**WHAT IS BEING ASKED**
Using the material below, print the line that contains "Privacy Statement (830, 1445)", the line that contains "[Follow Us On Facebook", and every line in between, exactly and nothing else.

══ DATA SUPPLIED

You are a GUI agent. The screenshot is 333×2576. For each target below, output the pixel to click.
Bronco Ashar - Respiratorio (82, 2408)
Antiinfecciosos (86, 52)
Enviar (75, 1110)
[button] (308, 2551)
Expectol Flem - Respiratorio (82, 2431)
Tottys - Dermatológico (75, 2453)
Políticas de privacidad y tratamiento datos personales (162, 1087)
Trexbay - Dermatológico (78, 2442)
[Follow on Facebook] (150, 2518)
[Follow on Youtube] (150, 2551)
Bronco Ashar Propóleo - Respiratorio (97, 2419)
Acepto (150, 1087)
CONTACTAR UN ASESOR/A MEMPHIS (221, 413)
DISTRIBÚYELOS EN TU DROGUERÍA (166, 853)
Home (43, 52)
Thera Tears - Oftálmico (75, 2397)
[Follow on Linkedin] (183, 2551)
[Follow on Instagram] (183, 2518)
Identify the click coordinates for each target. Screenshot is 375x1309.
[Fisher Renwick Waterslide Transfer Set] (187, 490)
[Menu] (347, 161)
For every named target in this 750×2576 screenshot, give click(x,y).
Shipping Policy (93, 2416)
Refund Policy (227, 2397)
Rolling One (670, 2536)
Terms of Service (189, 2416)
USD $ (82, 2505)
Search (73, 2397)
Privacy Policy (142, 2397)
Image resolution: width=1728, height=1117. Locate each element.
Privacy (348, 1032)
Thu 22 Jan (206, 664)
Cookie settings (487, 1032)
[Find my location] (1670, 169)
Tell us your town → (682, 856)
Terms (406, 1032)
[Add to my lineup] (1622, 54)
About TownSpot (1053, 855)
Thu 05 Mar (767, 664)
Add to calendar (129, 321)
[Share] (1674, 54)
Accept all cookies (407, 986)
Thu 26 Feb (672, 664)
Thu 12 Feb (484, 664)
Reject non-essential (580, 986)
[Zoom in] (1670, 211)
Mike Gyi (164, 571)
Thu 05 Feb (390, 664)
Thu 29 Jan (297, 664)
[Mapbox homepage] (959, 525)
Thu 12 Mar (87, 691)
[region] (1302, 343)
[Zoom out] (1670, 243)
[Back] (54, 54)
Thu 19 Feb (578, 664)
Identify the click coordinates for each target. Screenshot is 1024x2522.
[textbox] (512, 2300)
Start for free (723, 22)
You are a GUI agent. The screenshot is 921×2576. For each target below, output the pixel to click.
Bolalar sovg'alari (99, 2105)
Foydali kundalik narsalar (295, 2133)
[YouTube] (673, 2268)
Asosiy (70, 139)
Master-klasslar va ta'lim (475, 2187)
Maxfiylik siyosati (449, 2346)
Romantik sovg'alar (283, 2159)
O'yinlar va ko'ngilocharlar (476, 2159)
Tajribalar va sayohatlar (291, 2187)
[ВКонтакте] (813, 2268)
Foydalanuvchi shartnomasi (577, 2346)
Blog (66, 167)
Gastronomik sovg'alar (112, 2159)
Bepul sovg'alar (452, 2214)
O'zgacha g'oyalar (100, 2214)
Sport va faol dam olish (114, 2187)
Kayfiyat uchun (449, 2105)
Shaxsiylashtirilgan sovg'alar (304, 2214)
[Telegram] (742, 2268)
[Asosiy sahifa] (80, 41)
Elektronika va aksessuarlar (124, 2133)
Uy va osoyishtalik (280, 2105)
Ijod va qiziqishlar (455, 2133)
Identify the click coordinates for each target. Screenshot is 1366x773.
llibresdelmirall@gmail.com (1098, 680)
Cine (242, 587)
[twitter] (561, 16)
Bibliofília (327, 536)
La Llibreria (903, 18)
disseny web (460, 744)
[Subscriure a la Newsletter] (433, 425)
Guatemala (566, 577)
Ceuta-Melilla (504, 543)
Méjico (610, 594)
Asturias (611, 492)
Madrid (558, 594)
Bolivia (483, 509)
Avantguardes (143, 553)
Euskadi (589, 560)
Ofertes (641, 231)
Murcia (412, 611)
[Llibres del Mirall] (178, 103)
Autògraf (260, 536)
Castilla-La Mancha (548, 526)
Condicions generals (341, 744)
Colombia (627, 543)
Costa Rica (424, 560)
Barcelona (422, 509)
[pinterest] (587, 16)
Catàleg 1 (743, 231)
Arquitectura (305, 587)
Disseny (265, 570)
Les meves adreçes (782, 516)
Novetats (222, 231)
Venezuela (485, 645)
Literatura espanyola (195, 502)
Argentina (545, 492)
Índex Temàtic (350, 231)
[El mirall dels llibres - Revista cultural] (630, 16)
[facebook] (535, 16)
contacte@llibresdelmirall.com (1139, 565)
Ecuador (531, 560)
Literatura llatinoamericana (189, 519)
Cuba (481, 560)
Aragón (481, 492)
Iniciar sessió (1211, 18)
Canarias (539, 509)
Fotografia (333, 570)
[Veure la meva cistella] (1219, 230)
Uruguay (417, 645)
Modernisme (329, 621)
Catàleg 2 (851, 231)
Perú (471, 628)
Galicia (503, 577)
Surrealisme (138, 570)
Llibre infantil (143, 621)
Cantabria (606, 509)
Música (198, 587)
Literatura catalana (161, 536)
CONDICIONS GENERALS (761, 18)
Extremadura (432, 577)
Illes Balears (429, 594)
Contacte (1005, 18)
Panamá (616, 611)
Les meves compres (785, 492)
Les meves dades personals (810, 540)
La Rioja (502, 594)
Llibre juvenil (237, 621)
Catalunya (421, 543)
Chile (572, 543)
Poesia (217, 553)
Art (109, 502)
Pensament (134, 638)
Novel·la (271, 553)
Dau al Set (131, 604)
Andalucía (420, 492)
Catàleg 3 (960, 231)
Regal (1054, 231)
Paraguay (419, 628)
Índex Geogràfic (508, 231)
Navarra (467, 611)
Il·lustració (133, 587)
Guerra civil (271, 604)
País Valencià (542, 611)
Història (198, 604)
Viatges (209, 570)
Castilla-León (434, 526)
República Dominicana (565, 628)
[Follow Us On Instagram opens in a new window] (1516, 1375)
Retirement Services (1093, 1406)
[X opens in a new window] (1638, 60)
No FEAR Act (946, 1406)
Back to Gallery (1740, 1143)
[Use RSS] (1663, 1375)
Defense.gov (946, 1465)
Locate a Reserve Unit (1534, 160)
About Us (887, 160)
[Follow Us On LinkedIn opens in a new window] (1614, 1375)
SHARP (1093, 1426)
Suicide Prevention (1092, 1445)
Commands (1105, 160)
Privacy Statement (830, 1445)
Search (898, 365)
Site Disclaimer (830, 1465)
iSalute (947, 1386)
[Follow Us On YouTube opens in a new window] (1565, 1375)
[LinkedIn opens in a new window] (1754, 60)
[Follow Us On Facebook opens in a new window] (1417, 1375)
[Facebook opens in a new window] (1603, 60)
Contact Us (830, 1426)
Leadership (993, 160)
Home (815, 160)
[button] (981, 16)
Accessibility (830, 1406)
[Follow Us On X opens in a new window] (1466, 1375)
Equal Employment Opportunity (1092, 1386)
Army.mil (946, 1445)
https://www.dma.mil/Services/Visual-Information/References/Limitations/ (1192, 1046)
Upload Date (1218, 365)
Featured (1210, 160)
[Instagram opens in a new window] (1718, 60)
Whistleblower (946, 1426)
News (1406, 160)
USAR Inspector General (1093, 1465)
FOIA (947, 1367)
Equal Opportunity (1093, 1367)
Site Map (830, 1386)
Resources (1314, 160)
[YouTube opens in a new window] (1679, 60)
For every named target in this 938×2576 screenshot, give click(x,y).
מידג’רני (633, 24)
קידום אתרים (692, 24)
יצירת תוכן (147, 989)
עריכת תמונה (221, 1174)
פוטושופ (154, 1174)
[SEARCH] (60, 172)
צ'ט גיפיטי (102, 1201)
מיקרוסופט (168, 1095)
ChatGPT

════

**EXPECTED ANSWER**
Privacy Statement (830, 1445)
Search (898, 365)
Site Disclaimer (830, 1465)
iSalute (947, 1386)
[Follow Us On YouTube opens in a new window] (1565, 1375)
[LinkedIn opens in a new window] (1754, 60)
[Follow Us On Facebook opens in a new window] (1417, 1375)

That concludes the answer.